Carbon Markets in Transition: Investments, Risks, and Real Opportunities
August 13 2025, By Samuel Herrera Carbon Free Aviation Journalist
At a time when pressure to decarbonize economies is becoming a political, financial, and climate priority, carbon markets are undergoing a fundamental transformation. It is no longer just a matter of offsetting emissions, but of consolidating economic infrastructures that make environmental capture, preservation, or regeneration a legitimate way of generating value. Many companies are joining this initiative, The agreement between BlackRock and Eni on carbon capture, the UK’s move towards regulated natural markets, and allegations of fraud in the Brazilian Amazon are evidence of both the promise and the fragility of this evolving industry.
For institutional investors, green infrastructure players, and business strategy leaders, now is the time to understand not only the size of the market, but also its integrity and operational maturity.
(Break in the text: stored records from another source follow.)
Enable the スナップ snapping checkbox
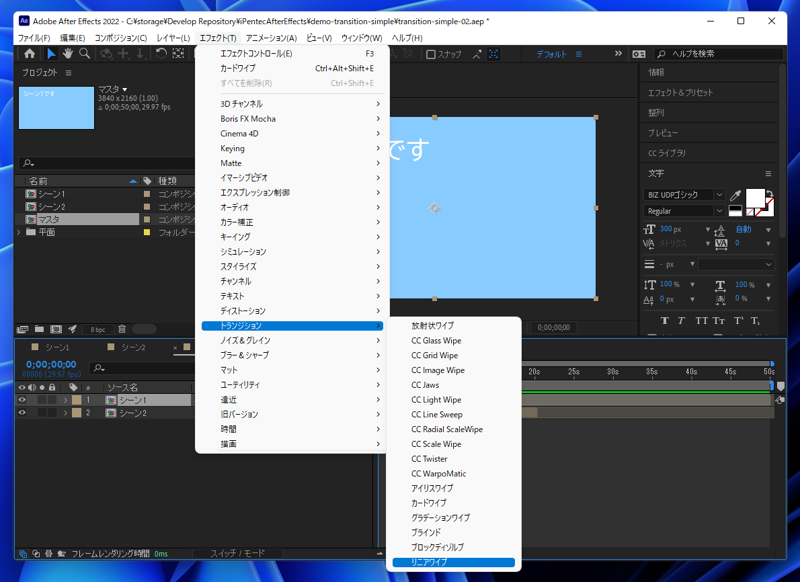800x582 pixels. [431, 54]
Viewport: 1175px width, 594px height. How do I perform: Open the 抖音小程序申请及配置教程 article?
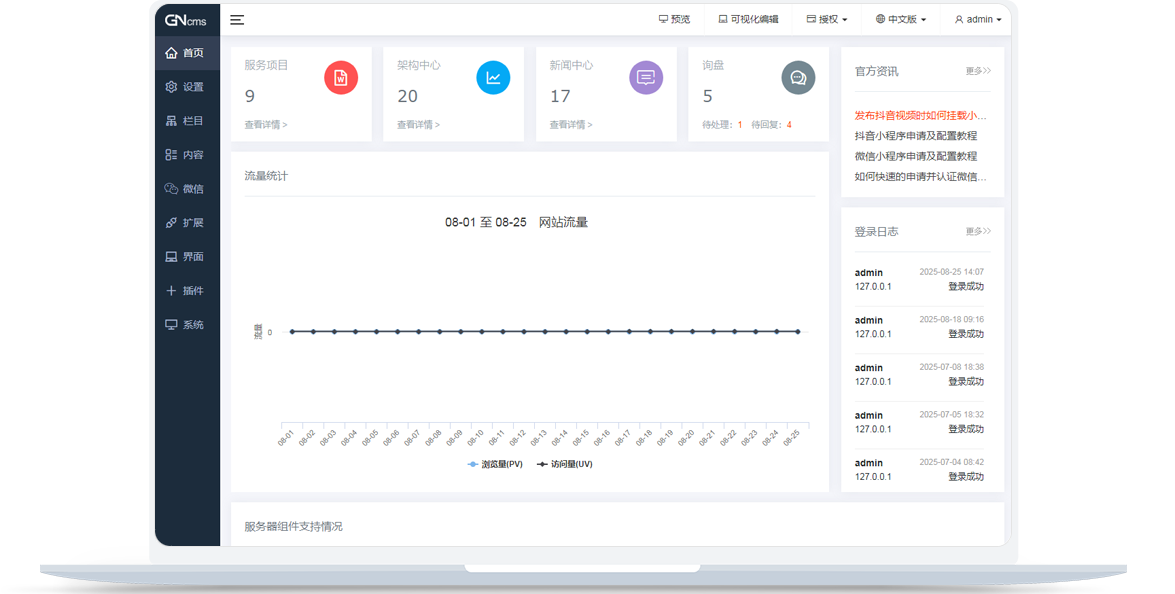tap(915, 136)
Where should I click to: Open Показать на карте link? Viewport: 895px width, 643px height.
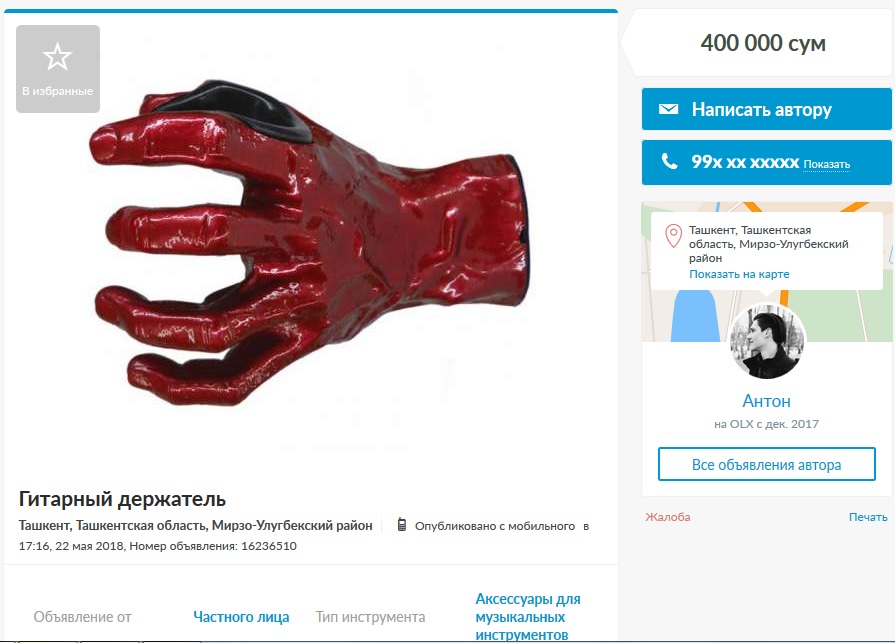[739, 274]
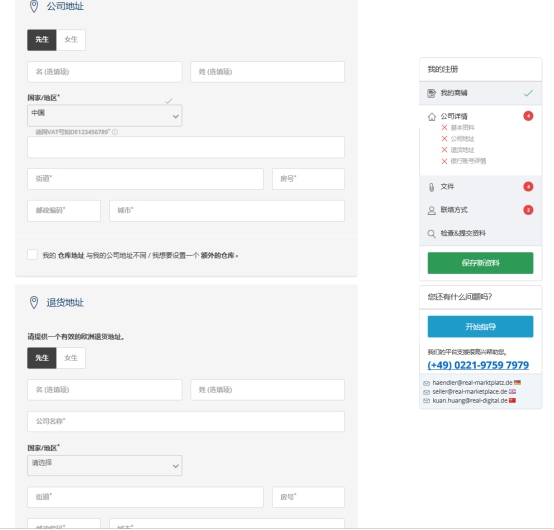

The acquisition by Global Infrastructure Partners (GIP), part of BlackRock, of 49.99% of Eni CCUS Holding represents much more than a billion-euro transaction. It is a statement of institutional confidence in carbon capture and storage (CCUS) as a structural pillar of the energy transition in sectors where electrification is insufficient or not feasible in the short term. Eni is already advancing CCUS projects in the United Kingdom, the Netherlands, and Italy, using storage infrastructure in depleted reservoirs and industrial sites.
For GIP, this agreement offers exposure to a mature technology within an already functional operational framework, and for Eni, it represents the validation of a business line that seeks not to rely exclusively on hydrocarbon trading. The shared vision seems clear: to structure an integrated capture portfolio with pre-existing contracts, traceable supply chains, and potential revenue streams regulated by emerging frameworks in the EU and the UK.
At the same time, while some players seek to refine the technological offerings of the carbon market, other governments are attempting to strengthen their regulatory credibility. The United Kingdom is moving forward with the creation of what it calls “nature markets,” voluntary platforms for biodiversity, carbon, water, and soil credits, all governed by principles of environmental integrity established by the government itself. This regulatory evolution is strategic not only for capturing global financial flows, but also for positioning itself in relation to the new European Carbon Border Adjustment Mechanism (CBAM) tax framework and the adjustment for embedded emissions that will be necessary as regulatory requirements on imported products increase.
However, the Brazilian case shows that the quantitative growth of the carbon market without institutional control can lead to disastrous results. Reuters’ investigation revealed that 24 of 36 voluntary projects in the Brazilian Amazon are linked to individuals fined for deforestation, including operators who allegedly used false documentation or bribed local authorities to certify credits that, in reality, based on environmental degradation. The problem not only damages the reputation of voluntary markets, but also poses a structural dilemma.
What do these three cases mean for those evaluating strategic positions in carbon credits? First, that the future of the market will move toward hybrid platforms, where voluntary and regulated schemes coexist under clear, auditable technical standards aligned with multilateral frameworks such as those defined in Article 6 of the Paris Agreement. Second, that instruments based on hard technologies, such as industrial CCUS, offer traceability, scalability, and predictable returns, especially if they are integrated into carbon-intensive value chains. Third, trust will be the key currency of the market, both in terms of reputation and its ability to attract institutional capital, climate finance, or multilateral support.
Investments in carbon credits can no longer be justified solely as part of ESG strategies; they must be understood as assets with real potential for generating income, future regulatory coverage, and transition risk reduction. However, this value will only emerge if the projects are sound, the frameworks credible, and the metrics auditable. Otherwise, the market could repeat the mistakes of the carbon bond crisis of the past decade.
For the informed investor, the scenario is clear: CCUS offers tangible exposure to a market with strong regulatory alignment and financial backing; well-structured British “nature credits” may represent a prime opportunity to enter an emerging regulated market early; and the Brazilian case should not be read as a call to retreat, but as an urgent warning that integrity standards cannot be negotiated. The window of opportunity is open, but it will not remain so forever: those who build the reliable mechanisms of tomorrow today will be the architects of the new climate finance order.